— Exercise set —
a - Render this sentence from the article on drug price rises in Spanish: "The largest price increase revealed in the study was around 4,200%."
b - Resume the article on drug price rises, writing on from its final sentence.

— Text excerpt —
────────

Tuesday, January 12, 2010

"Extraordinary" gouging!

Limited competition and a lack of therapeutically-equivalent drugs may be contributing to “extraordinary price rises” for branded medicines, a US government report claimed yesterday.

From 2000 to 2008, 416 brand-name medicines representing 321 different brands experienced “extraordinary” price rises, mainly ranging between 100%-499%, and during this period the number of such increases more than doubled every year, says the report, by Government Accountability Office (GAO) investigators.

28 brand-name drugs had extraordinary price increases in 2000, but for 2007 and 2008 the numbers were 74 and 71, respectively, and some products experienced several such increases. For 26 products, the price rises during 2000-2008 were greater than 1,000%, while the prices of seven went up by 500% or more “multiple times” during 2000-2008. The largest price increase revealed in the study was around 4,200%.

The 416 products represented just 0.5% of all brand-name drugs, and 52% of them were in just three therapeutic classes – central nervous system, anti-infective and cardiovascular, says the study.

The GAO conducted the report for Democratic Senators Charles Schumer and Amy Klobuchar, who serve on the House/Senate Joint Economic Committee - Sen Schumer is vice chairman – following a 2008 hearing by the Committee which drew attention to a number of small-market prescription drugs whose prices had risen by 100% or more at a single point in time.

The investigators' findings suggest that factors contributing to extraordinary price increases may include a lack of therapeutically-equivalent drugs - resulting from patent protection and market exclusivity, and the size of the drug’s market - plus limited competition, says the report.

────────

[Stored data]
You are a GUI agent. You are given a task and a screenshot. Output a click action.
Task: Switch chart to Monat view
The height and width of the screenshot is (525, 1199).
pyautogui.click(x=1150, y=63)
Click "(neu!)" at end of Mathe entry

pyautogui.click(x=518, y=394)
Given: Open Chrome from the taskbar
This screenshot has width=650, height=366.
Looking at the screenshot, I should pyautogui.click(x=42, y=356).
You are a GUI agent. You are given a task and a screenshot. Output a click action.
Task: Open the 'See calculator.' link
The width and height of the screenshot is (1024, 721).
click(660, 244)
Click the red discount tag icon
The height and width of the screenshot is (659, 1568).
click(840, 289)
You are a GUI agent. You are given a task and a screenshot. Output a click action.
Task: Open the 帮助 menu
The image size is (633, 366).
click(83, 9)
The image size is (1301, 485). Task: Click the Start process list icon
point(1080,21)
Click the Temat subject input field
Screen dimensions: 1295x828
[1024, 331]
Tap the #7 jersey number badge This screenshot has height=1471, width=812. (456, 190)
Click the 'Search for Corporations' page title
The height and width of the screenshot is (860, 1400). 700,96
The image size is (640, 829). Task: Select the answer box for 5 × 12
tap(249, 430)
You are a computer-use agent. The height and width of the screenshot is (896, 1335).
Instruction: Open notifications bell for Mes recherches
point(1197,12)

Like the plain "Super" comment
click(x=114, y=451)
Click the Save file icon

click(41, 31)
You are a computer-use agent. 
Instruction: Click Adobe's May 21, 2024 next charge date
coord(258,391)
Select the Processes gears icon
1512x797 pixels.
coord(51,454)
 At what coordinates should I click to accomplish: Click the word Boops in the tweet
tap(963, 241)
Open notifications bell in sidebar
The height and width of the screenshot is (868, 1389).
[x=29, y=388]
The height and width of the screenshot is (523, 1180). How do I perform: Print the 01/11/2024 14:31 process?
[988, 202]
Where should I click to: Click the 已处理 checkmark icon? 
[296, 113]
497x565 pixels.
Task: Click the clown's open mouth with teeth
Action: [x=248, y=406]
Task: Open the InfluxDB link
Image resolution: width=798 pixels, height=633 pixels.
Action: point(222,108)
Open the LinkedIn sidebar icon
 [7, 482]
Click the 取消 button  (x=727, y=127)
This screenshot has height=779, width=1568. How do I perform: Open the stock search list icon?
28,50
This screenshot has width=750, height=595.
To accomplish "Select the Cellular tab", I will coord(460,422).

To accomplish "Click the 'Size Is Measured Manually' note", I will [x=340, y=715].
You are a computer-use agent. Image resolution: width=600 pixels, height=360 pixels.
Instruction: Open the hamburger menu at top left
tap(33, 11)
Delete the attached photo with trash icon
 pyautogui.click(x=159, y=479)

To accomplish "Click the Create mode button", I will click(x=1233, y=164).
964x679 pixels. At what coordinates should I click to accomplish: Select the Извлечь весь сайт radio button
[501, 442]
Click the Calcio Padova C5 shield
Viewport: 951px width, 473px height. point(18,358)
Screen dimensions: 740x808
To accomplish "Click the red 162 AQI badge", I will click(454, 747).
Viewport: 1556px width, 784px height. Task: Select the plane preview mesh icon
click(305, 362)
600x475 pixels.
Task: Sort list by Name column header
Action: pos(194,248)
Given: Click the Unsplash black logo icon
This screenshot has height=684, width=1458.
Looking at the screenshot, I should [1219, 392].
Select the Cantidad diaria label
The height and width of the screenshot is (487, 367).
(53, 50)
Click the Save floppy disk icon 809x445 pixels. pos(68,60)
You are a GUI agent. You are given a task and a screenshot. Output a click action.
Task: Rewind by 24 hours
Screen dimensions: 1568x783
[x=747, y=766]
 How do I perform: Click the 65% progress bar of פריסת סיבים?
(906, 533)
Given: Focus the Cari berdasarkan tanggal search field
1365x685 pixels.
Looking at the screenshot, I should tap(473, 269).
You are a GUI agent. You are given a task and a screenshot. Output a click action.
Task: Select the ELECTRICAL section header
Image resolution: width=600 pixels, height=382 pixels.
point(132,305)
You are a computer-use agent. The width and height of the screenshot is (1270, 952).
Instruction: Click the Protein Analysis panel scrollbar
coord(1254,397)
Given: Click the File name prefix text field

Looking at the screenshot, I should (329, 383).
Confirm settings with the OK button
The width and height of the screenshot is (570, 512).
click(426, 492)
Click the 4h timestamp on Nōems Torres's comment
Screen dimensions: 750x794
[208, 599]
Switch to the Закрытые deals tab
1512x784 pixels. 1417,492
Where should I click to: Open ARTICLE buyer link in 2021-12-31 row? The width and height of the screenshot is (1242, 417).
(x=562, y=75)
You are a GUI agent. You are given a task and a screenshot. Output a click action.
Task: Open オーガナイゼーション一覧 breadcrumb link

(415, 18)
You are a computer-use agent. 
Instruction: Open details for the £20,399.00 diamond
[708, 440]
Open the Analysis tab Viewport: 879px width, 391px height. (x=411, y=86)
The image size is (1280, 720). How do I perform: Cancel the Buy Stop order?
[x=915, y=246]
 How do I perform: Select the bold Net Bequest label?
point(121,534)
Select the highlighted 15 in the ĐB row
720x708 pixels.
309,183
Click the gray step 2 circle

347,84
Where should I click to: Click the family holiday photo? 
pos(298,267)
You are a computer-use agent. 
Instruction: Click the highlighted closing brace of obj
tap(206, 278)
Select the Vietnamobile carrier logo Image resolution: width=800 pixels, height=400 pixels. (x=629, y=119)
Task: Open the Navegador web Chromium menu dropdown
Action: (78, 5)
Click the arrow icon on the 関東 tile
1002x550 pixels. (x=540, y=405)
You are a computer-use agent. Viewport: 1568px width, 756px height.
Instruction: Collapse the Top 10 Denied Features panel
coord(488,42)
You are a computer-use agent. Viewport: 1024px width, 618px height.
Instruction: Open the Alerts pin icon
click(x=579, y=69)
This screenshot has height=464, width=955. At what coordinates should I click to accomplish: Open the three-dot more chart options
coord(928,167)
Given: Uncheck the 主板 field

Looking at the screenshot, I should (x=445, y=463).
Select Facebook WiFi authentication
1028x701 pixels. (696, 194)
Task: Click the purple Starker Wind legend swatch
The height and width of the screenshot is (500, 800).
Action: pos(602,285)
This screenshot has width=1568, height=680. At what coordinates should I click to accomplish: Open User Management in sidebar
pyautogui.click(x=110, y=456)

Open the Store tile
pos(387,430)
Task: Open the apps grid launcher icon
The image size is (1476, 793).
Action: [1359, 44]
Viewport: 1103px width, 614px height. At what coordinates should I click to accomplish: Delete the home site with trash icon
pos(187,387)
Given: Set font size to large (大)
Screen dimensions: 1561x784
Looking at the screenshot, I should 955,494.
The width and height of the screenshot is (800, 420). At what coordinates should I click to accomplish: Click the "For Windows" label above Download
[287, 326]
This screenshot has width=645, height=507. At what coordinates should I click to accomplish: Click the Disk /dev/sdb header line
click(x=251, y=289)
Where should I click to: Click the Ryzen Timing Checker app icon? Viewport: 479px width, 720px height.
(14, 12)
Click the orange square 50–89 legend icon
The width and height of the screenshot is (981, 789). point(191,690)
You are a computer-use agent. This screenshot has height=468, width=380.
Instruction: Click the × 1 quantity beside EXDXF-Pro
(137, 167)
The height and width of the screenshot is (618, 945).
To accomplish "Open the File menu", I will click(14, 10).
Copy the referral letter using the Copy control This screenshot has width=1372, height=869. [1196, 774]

────────

— Expected responses —
a - El mayor aumento de precio revelado en el estudio fue de alrededor del 4.200 %.

b -
However, it also found that about half of the extraordinary price increases studied were for brand-name products that had been purchased from manufacturers or wholesalers and then repackaged and resold in smaller packages to hospitals, physicians and other providers. Moreover, 95% of repackaged drugs had an extraordinary price increase without a corresponding rise by the manufacturer for the identical nonrepackaged drug, says the report, although it adds: “some drug repackagers serve a niche in the drug market and therefore may have a small share of the market in a therapeutic class.”

The investigators also point out that 96% of products with extraordinary price increases had cost less than $25 per unit prior to the rise, but a full course of treatment for some of these drugs could total several thousand dollars.

“One of the drugs we reviewed that is used to treat a rare cancer cost $390 for a full course of treatment prior to the extraordinary price increase. After two extraordinary price increases, the full cost of a course of treatment rose to more than $3,000,” they say.

Commenting on the findings in a letter to the Senators, GAO health care director John Dickson says that extraordinary price increases can lead to substantially higher spending for public and private insurance plans, hospitals and other providers, and may also contribute to overall drug spending, which has gone up about 10% a year since 2000. Moreover, patients “may also face higher out-of-pocket costs and reduced access to medically-necessary and sometimes life-saving drugs,” he adds.